HAVING just returned from a short trip to Tokyo, I logged on to my computer as soon as I could.

I learnt that the debate over a controversial banning of breastfeeding photographs on social-networking website Facebook is still going strong.

Since The New York Times ran a news story on breastfeeding pictures being pulled from some users' profiles last month, a high-profile "nurse in" protest had been staged outside Facebook's California headquarters.

And online, more than 11,000 people posted their own breastfeeding shots on their profile pages in protest.

Those up in arms over Facebook's decision - its spokesman cited its anti-nudity policy as the reason for the ban - say that censoring images of such a natural, maternal act serves to perpetuate the stigma that still surrounds breastfeeding.

Having breastfed my son until he was a year old, I do have a couple of breastfeeding snaps of myself. But they will never be seen on Facebook.

I am certainly not ashamed of the act and am not self-conscious about my body.

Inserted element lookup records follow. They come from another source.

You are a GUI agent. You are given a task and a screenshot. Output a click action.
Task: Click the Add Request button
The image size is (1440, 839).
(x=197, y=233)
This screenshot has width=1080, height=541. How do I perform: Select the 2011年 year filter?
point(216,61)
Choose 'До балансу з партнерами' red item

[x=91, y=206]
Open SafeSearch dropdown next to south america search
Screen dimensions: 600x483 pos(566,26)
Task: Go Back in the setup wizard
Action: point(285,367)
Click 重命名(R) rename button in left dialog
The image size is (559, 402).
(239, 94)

But breastfeeding is an intimate act, and I wouldn't want everyone to see such a private moment.

Militant mums who demand that Facebook reinstate their breastfeeding pictures should consider this: If you post anything on Facebook, you give the site the right to use those postings even though, strictly speaking, copyright of your postedmaterial remains with you.

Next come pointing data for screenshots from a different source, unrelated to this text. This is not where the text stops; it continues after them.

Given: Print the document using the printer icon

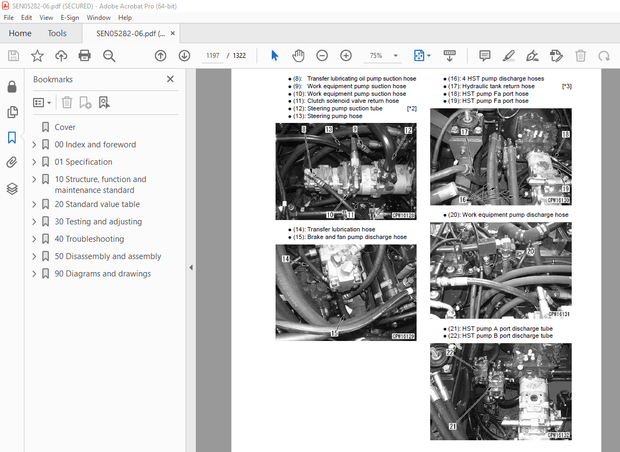Looking at the screenshot, I should click(x=84, y=56).
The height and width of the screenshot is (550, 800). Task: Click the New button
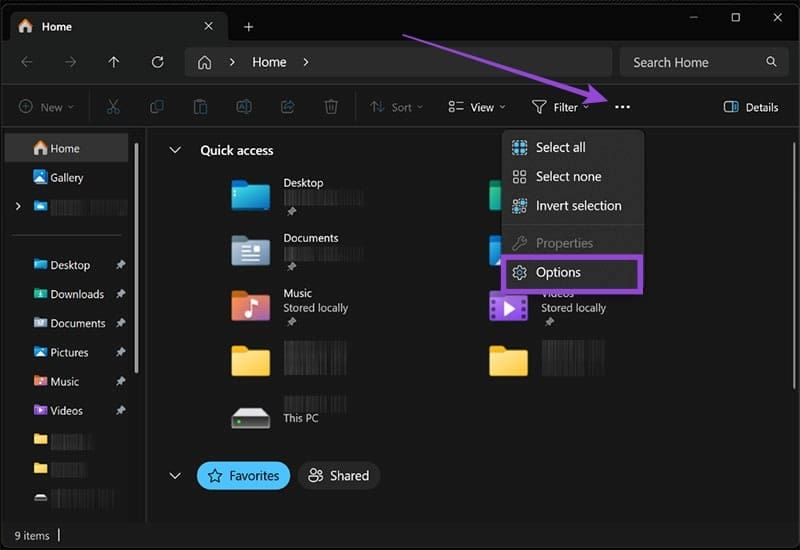click(x=45, y=107)
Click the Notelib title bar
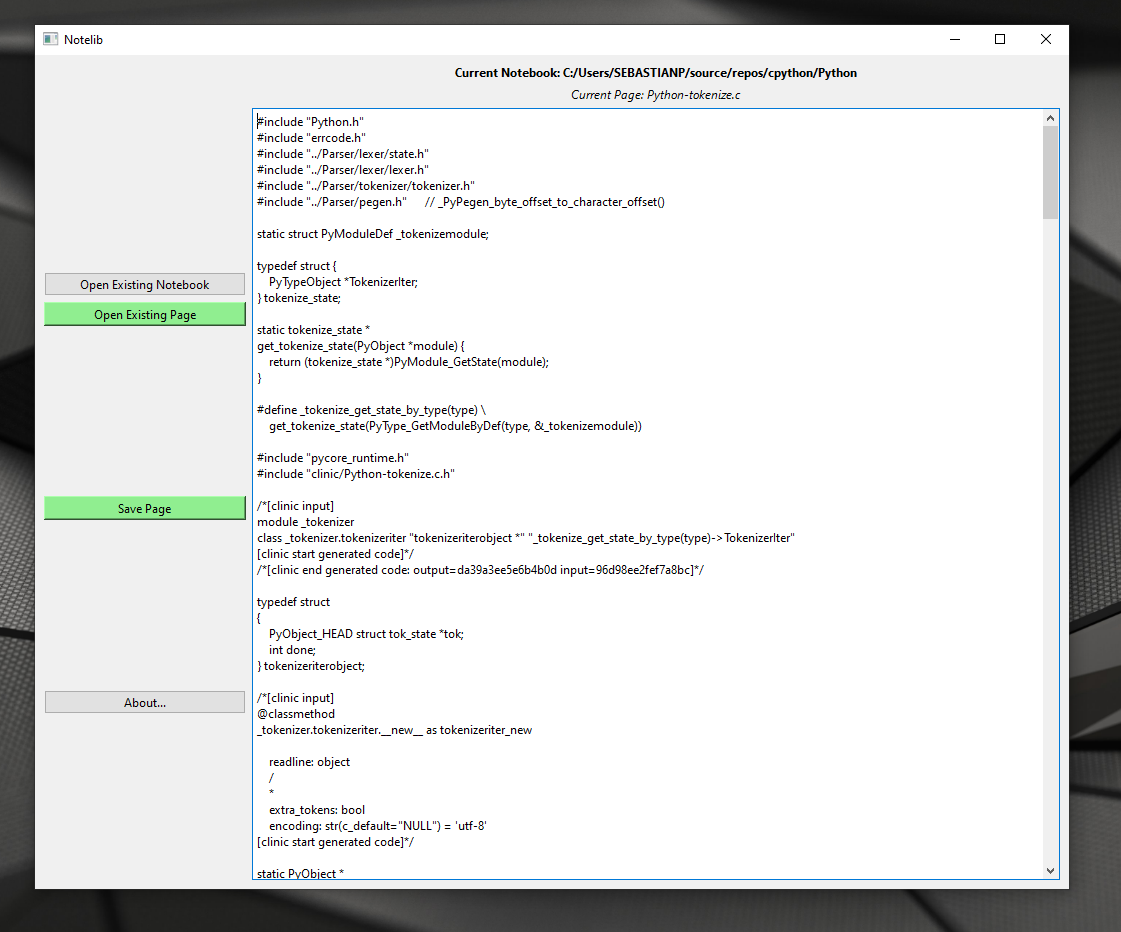This screenshot has width=1121, height=932. [500, 39]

The website has drawn controversy and ire over how the media has used photos posted on Facebook.

In Toronto last year, the media identified a 14-year-old victim in a stabbing through Facebook, and ran pictures of her without seeking prior family permission.

Though this is against Canada's Youth Criminal Justice Act, the fact remains that the pictures were online and available to anyone who did a search.

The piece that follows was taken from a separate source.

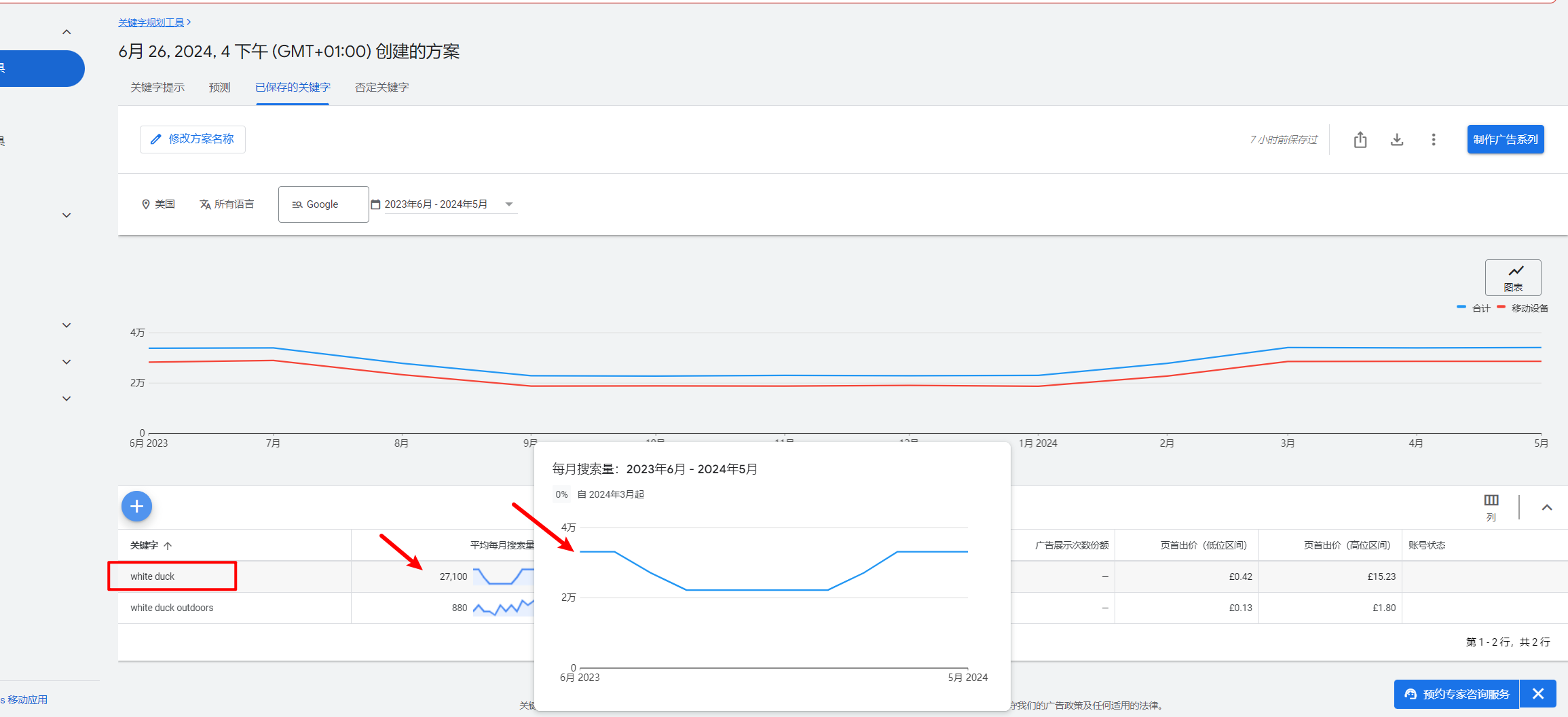Click the language filter 所有语言

(227, 204)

These days, I've stopped posting even the most innocuous things on Facebook.

You never know who's checking out your profile, even with the privacy settings set to maximum.

Now, should you meet a grisly end, publications are waiting to pounce on any juicy details in your online profile.

If that ever happens to me, I sure don't want photos of me, my son and my mammaries - oops, I mean my memories - reproduced for the viewing pleasure of all and sundry.